Guardó los panes en su bolso que tenía ubicado estratégicamente cerca del mostrador, y lo cubría con su suéter. Don Aurelio era amable, pero estricto con las reglas, no podía verla tomando nada.

—¡Huérfana! ¿Vas a estudiar por fin o qué? Tienes dieciocho años, te pones vieja y no vas a terminar —le dijo con una mirada acusatoria uno de los panaderos. Un hombre de unos cuarenta años y expresión serena, su esposa era maestra.

—No comiences Pascual, tu esposa no necesita mi dinero —espetó.

—Ella dijo que te ayudaría sin cobrar, como un favor para mí…

Ana negó sonriéndole.

—Gracias Pascual, pero estudiar ahora no me sacará del hueco donde estoy, necesito trabajar, quiero estudiar pero en este momento mis horas son para trabajar.

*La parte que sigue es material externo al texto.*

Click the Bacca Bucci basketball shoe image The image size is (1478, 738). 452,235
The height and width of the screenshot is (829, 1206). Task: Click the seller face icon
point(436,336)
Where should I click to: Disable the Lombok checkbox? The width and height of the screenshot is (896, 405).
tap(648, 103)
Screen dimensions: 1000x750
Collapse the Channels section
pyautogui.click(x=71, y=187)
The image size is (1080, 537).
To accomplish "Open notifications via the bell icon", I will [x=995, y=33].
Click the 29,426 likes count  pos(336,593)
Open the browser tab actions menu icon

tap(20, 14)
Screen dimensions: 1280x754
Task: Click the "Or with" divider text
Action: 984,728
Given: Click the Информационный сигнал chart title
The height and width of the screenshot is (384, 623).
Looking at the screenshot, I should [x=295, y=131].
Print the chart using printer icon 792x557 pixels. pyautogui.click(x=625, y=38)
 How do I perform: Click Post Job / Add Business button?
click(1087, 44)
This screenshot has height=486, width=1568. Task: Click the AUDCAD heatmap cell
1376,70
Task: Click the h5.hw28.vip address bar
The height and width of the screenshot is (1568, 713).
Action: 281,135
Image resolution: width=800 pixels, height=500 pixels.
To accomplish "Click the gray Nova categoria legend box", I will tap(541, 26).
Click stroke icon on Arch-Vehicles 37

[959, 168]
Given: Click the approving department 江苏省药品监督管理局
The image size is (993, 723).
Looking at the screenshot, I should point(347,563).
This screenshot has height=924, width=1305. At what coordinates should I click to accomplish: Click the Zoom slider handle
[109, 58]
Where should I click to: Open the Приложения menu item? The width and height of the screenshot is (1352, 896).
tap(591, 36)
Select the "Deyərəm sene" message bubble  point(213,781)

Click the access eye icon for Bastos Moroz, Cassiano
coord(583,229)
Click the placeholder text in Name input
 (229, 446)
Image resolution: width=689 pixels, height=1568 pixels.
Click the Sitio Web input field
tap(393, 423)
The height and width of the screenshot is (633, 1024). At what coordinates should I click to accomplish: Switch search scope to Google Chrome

Era costumbre ya que Pascual le hiciera ese ofrecimiento, desde una vez que Ana le dijo que estudiaría derecho pero que  al morir sus padres esa posibilidad se le fue de forma definitiva, le queda solo trabajar. 

—Entiendo, si te decides dime, hablamos con mi mujer—repitió él con gesto cariñosos sobre sus hombros.

—Esta chica me robó, unos pocos panes, no debería trabajar acá porque el que roba un pan roba un banco —gritó el chico que ella había atendido hacia unos minutos.

Ana se sobresaltó y se colocó muy cerca de Pascual. El chico estaba iracundo.

—Un momento joven, no puede acusar a los empleados así —le gritó Pascual.

—¿Usted es el dueño? —preguntó el chico.

Pascual negó con la cabeza.

—¿Qué pasó? —preguntó don Aurelio.

Ana temblaba, no se atrevía a moverse, negaría todo, que fue un error, no podía perder el empleo, pensaba.

—Está chica me embaucó para cobrar más panes que no me dio, no me importa el dinero, pero me vio la cara, creyó que me podía robar porque sí, esto no es para mí, era para los chicos de la calle quienes me explicaron como venden los panes, ella tuvo que haberlos tomado.

—Fue un error seguro, no los robó —dijo don Aurelio.

—Yo la vi guardando los panes que Mateo compró —dijo uno de los chicos de la calle que lo acompañaba.

Ana comenzó a llorar, las lágrimas salían de sus ojos, de vergüenza, delante de Pascual, se decía, moría de vergüenza solo por él, más la desgracia de perder su trabajo.

—¿Ana es cierto? Voy a revisar tu bolso. ¿Puedo? —preguntó don Aurelio.

Ella negó con la cabeza.

—Si los tomé —dijo tratando de hablar fuerte, ahogando las lágrimas.

Don Aurelio cerró los ojos, se llevó las manos a la cabeza.

—Disculpe joven. Ya le vamos a dar una bolsa de pan llena que no deberá pagar —le dijo don Aurelio al chico —. Y tú Ana, ya sabes cuál es la política, lo siento mucho, sé lo que te preocupa siempre lo de la renta pero no puedo hacer excepciones. Debes irte.